Perhaps Leona assumed she had achieved closure. In fact, she had only complicated Aaron’s dilemma. “That’s just it, dear. He’s not coming here to Tanner. He’ll be at his son’s place in Lawrence. He wants us to go down there for a night, or maybe two.”

A second later Leona was sitting up, shaking her head. “Lawrence? Why am I not surprised?”

“Come on, Honey. It’s only an hour away. It’s not like we’d be leaving the state.”

“Don’t you ‘Honey’ me. For as long as I can remember it’s been like that.” It had been a while since Aaron had last heard that particular complaint. Clearly she was still up to the task. 

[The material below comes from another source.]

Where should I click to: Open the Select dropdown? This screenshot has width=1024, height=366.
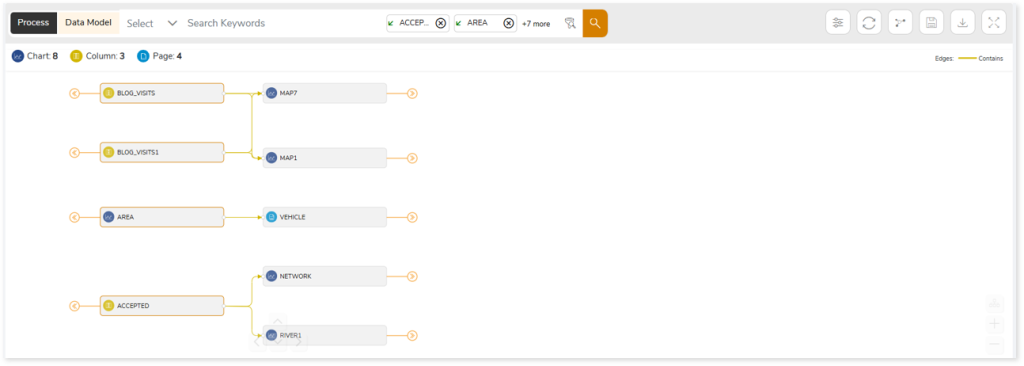tap(152, 23)
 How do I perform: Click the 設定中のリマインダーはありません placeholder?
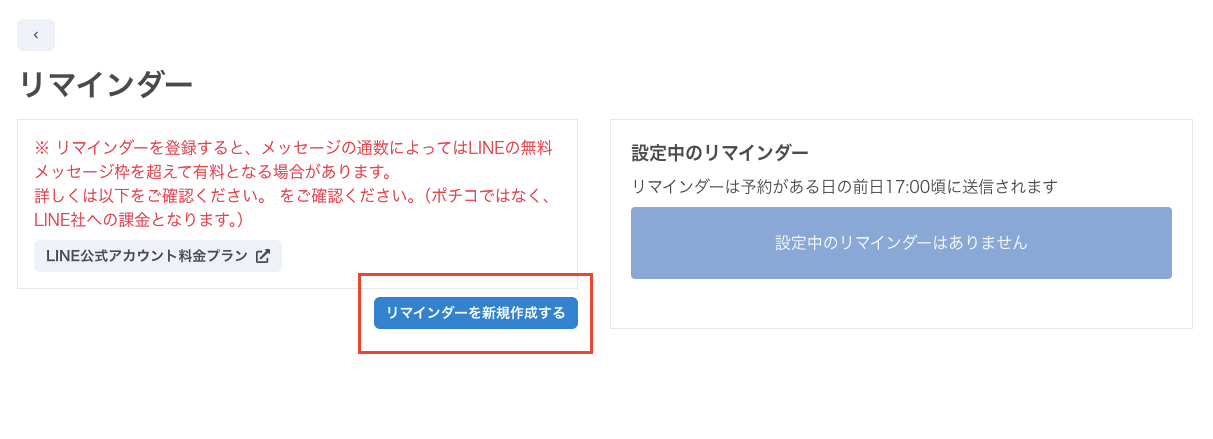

“Starting back when Carol was a baby,” she continued. “You and Johnny rode off to Baja on your stupid motorbikes. Only Johnny couldn’t afford one. So you bought it for him. Then there was that dumb moose-hunting trip to Canada. You paid for that too. And the golf tournaments in California. Whenever you got tired of being a husband and father you were taking off somewhere with Johnny Blanton. I don’t suppose you’ll ever outgrow that.” 

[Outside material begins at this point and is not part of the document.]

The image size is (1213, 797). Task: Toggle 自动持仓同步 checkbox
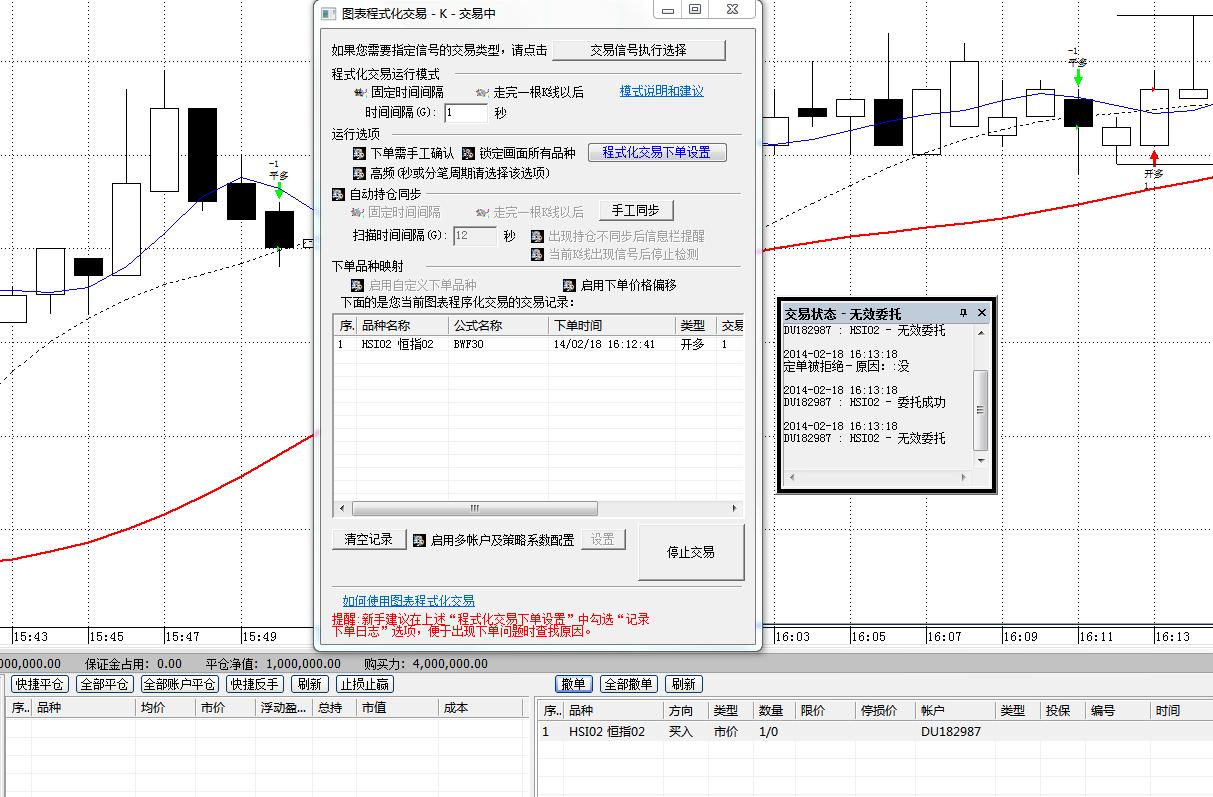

She may have had more to say, but her words were overtaken by a momentary wave of exasperated resignation. For his part, as much as he wanted his wife to hear his reasoning, Aaron concluded  the additional details would be better left until the morning. “

With a deep breath Leona turned away and reached over to turn out the light. For a long, silent minute they lay side by side in the darkness, each of them wondering if anything had been decided. Finally she reached for his hand.

“You just be careful, you old fool. And for Heaven sakes, remind Johnny that he’s not a kid anymore.” How many times in their fifty years of marriage had she tried to make that point? How many times had either Johnny or Aaron, listened? “And don’t drink too much. You’ll be driving. Remember?”

“Honey, we’re just going for a visit, to catch up on old times.”

“I know all about you three and your visits.” She was trying to scold, though the hard edged caution she wanted him to hear was lost in her caring. “You’ll end up buying all the beer, then trying to keep up with Johnny---though we both know that’s impossible.”

“Come on, babe.” Aaron tugged on the blanket to recapture his share. “I’m not a kid any more. I know how to act.”

“Maybe so, but you’ll be with Johnny and Press. And they’ll be acting like kids.” Leona rolled over, ready to check out. “Let’s go to sleep.”




Tanner to Lawrence, a one hour’s drive---sixty minutes laced with the promise of a night or two lived beyond what had become the bland sameness of their everyday lives. Had the years changed anything, Aaron wondered. Would keeping up with Press Fletcher be the same daunting challenge it had been in times past? Even if it was, Johnny was bound to try his best.

They were fifteen minutes down the interstate before Johnny’s remembering unexpectedly turned verbal. “Ole Press was always a cool one. There weren’t many like him around. God, he had a way with the ladies, even as a kid. He must have been born with it.”

“Yeah. He had the touch all right. There were a few times when he even managed to fix me up with a date.” Aaron let those memories rattle around in his head for moment, tracking back to the beginning of his friendship with Johnny. “You remember how I was then, back in the ninth grade. I was a gawky kid. I stuttered. Had terminal acne. And there I was, just beginning to understand why I liked girls.”

“I knew you’d eventually figure that part out.”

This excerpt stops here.